À bien y réfléchir, ce ne sont même pas réellement des défauts. C'est bien plus une histoire de goût, ayant préféré l'aventure sudiste. Ce qui ne doit pas donner une image négative de l'épopée nordiste. J'ai préféré Nox à Amalia de la même manière qu'on préfère remporter 10.000€ au loto plutôt que 9000€. Ce qu'il faut retenir, c'est que les deux sont très bien. Et qu'ils se complètent admirablement bien, sans se marcher dessus. Il n'y a guère que la rencontre entre les deux personnages principaux - et c'est parfaitement normal - qui a des airs de redite pour quiconque a lu Les Contes suspendus récemment, mais cela ne dure que quelques pages et la suite s'imbrique parfaitement.

L'Armée fantoche est une très bonne conclusion à une excellente saga.

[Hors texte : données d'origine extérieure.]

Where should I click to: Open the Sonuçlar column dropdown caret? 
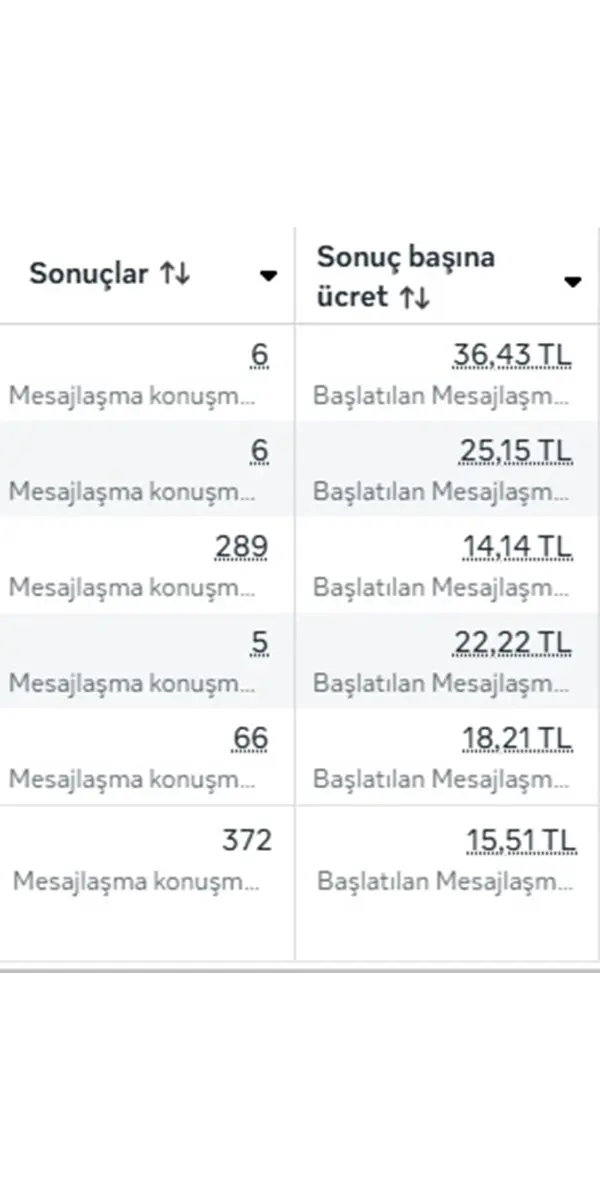tap(268, 277)
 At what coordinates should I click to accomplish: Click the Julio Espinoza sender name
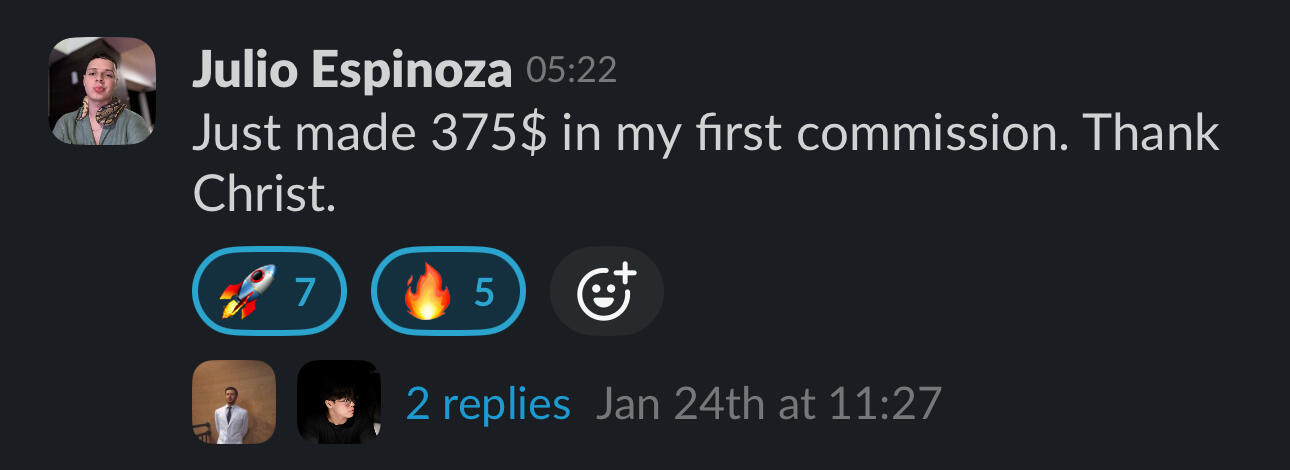351,69
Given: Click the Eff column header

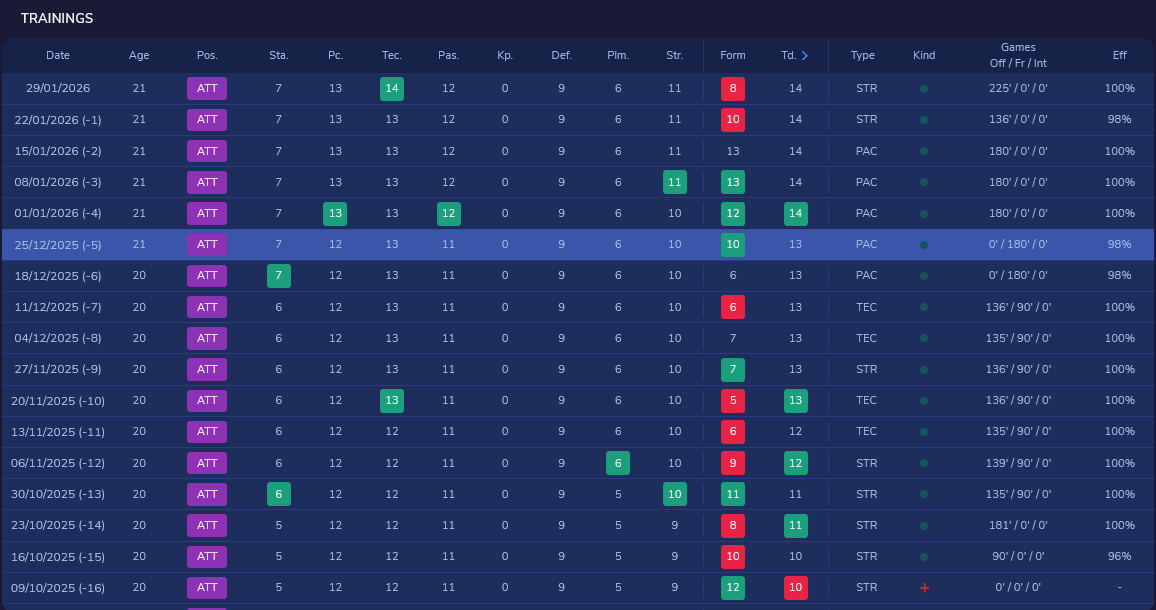Looking at the screenshot, I should tap(1119, 55).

Une oeuvre unique sur la forme et extrêmement plaisante sur le fond. Une réussite totale, jusque dans les couvertures d'Elena Vieillard et les titres des livres remarquablement bien choisis, fondamentaux sans être divulgâcheurs. À coup sûr une oeuvre majeure de la fantasy française. Et maintenant que tout est paru, vous n'avez aucune excuse de ne pas vous lancer.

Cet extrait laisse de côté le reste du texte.